* GOAL OF THE EXERCISE *
Each line from the one with "Task: Select the Global chart heading" through the end of the records below should be transcribed exactly, and each picture should be skipped.

Excerpts from a dataset:
----

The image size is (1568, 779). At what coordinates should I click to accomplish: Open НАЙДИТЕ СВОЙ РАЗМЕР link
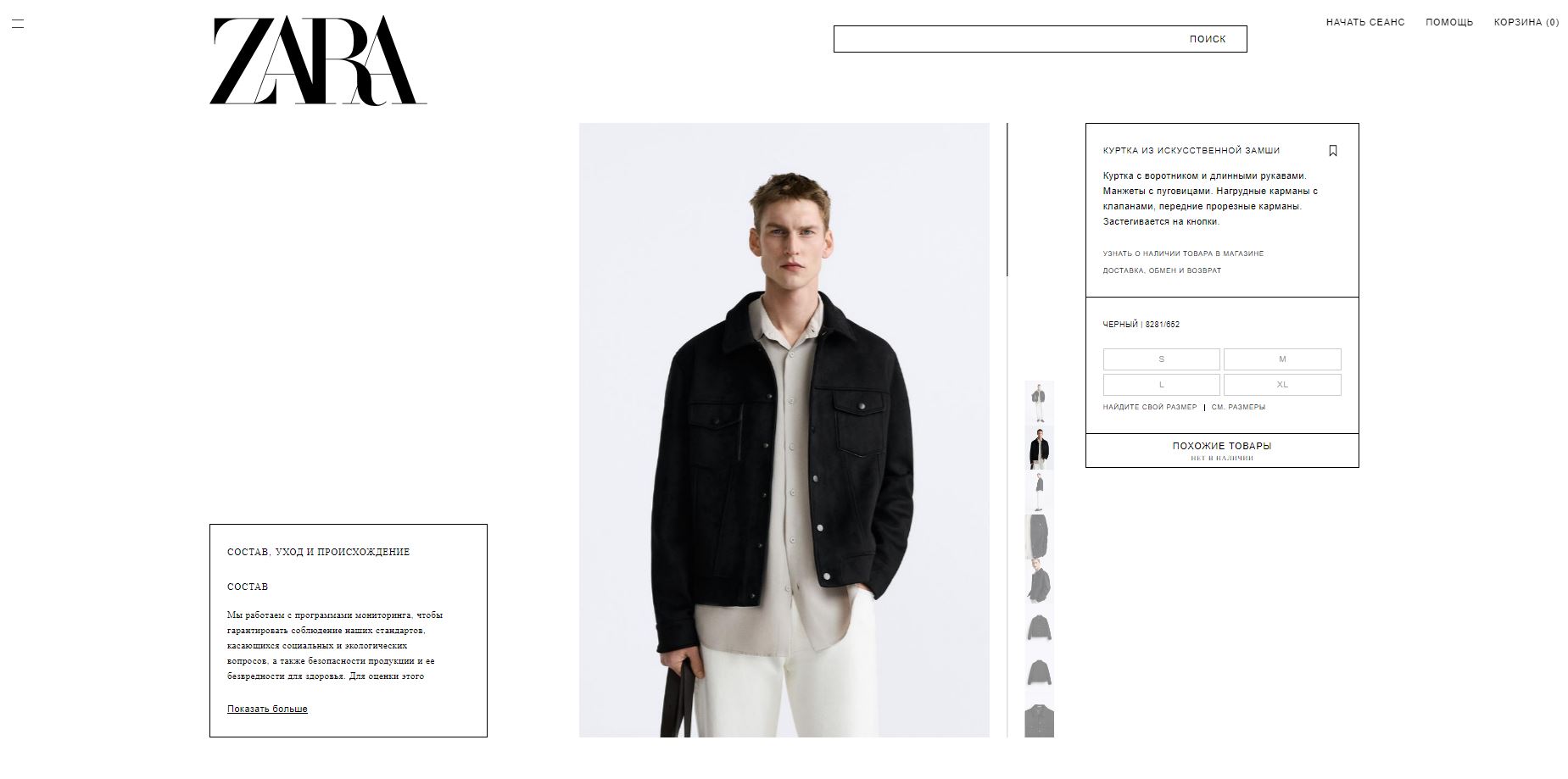coord(1150,407)
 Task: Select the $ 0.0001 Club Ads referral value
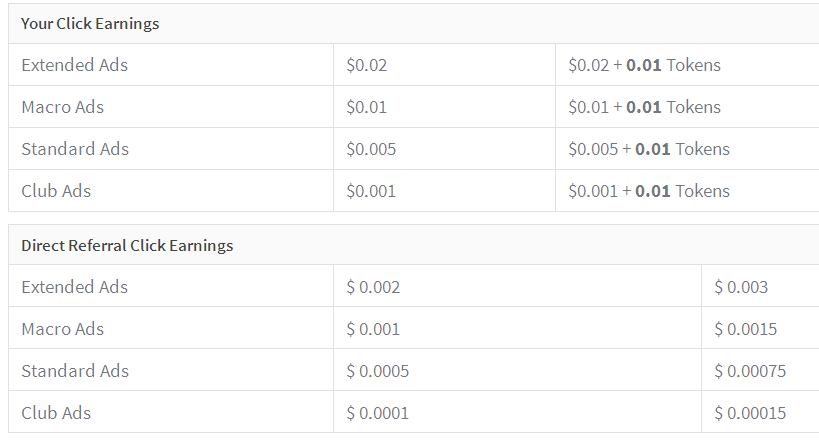point(377,413)
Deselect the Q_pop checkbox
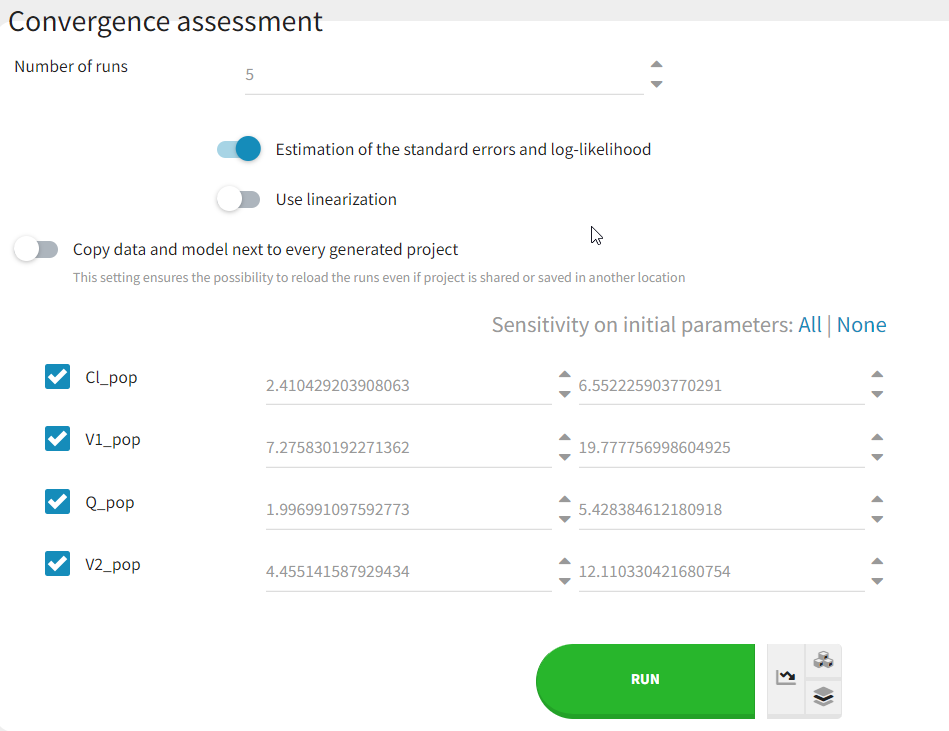This screenshot has height=731, width=949. [x=58, y=502]
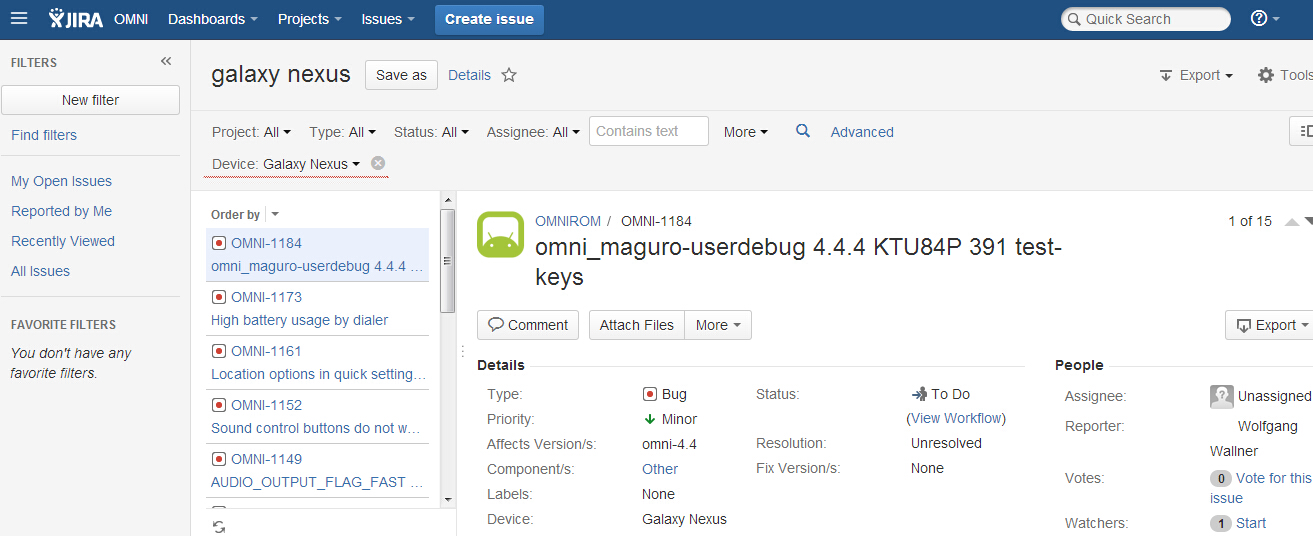
Task: Select issue OMNI-1173 in the list
Action: click(318, 309)
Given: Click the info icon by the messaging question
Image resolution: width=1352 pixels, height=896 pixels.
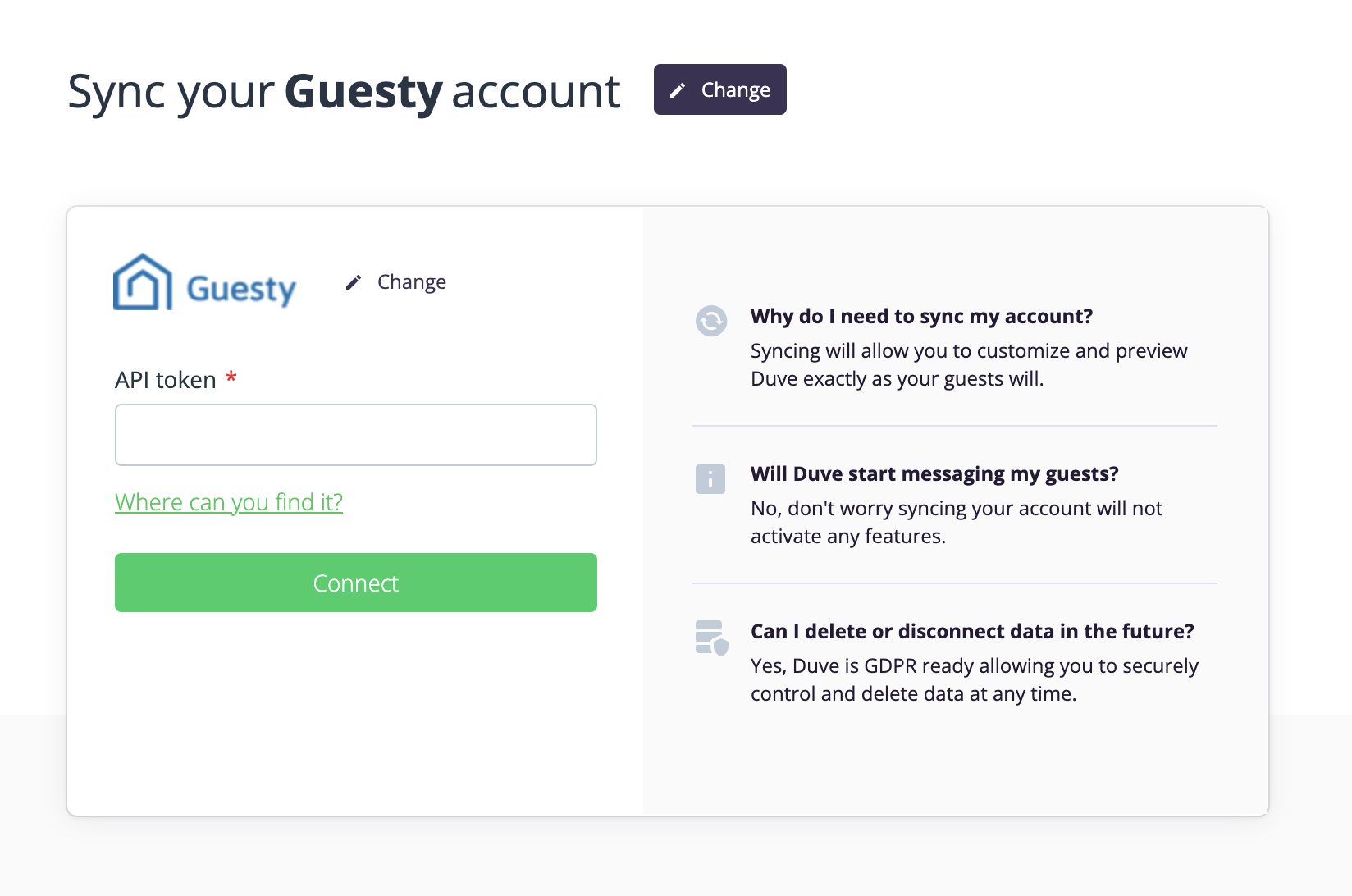Looking at the screenshot, I should (710, 478).
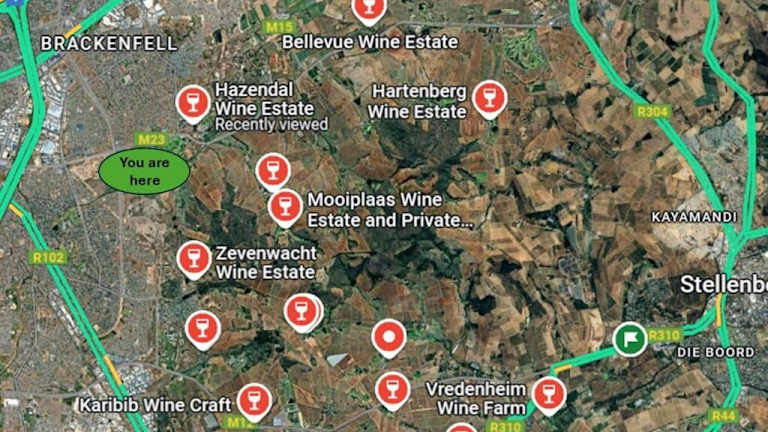Click the Vredenheim Wine Farm pin
768x432 pixels.
click(549, 395)
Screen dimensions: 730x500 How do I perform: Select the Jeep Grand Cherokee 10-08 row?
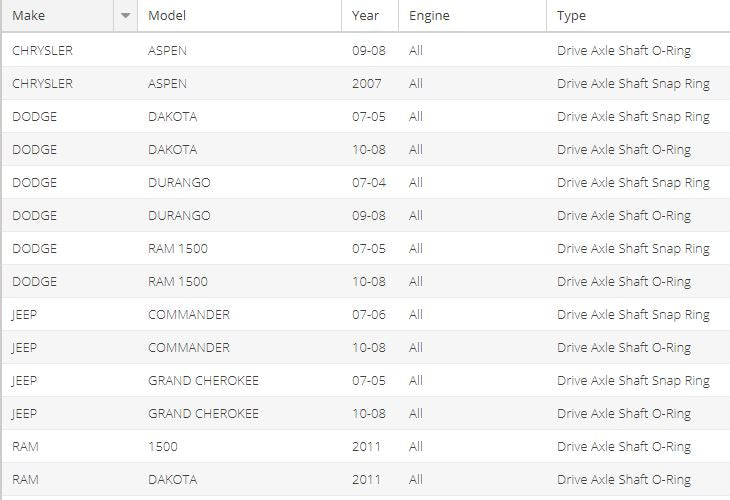point(366,413)
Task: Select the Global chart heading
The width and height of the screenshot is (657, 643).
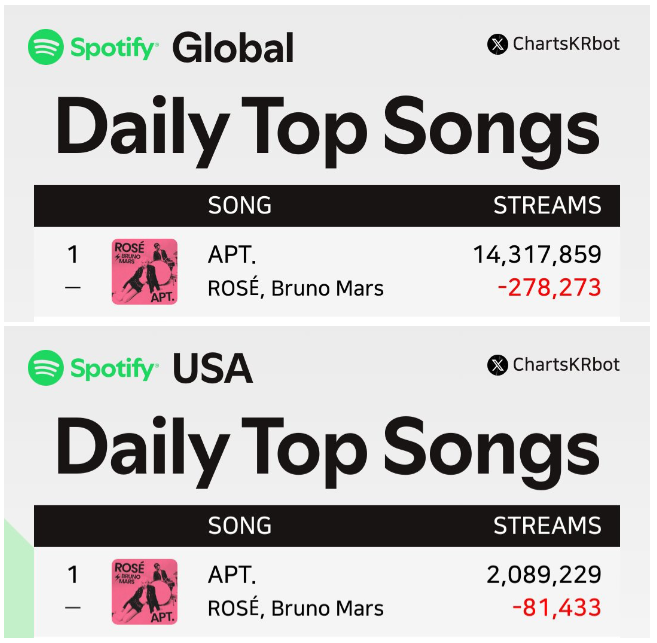Action: pos(233,48)
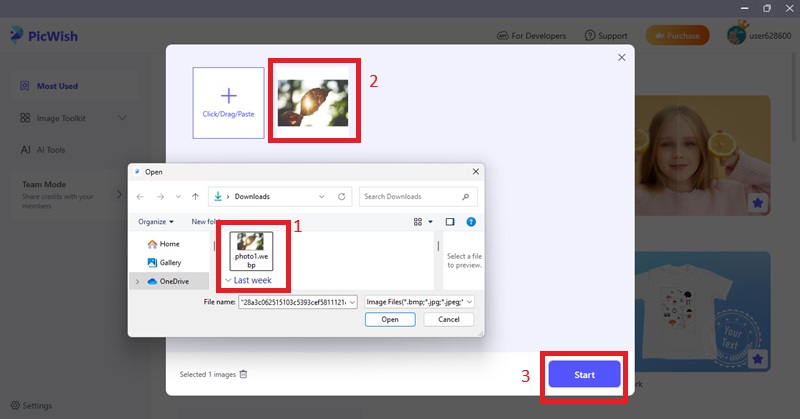Click the Search Downloads field

tap(410, 197)
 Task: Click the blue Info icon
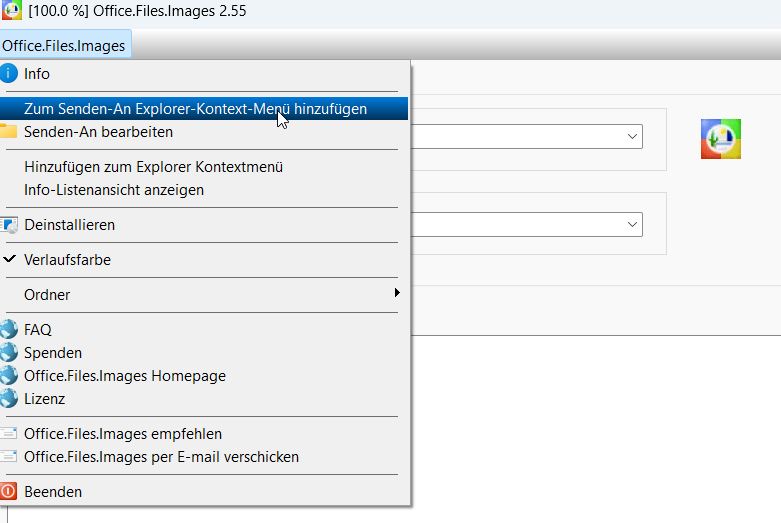(x=9, y=73)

----

* THE COMPLETED TASK *
Task: Select the Global chart heading
The width and height of the screenshot is (657, 643).
Action: pos(233,48)
Click the Search Downloads field

tap(410, 197)
 Task: Click the blue Info icon
(x=9, y=73)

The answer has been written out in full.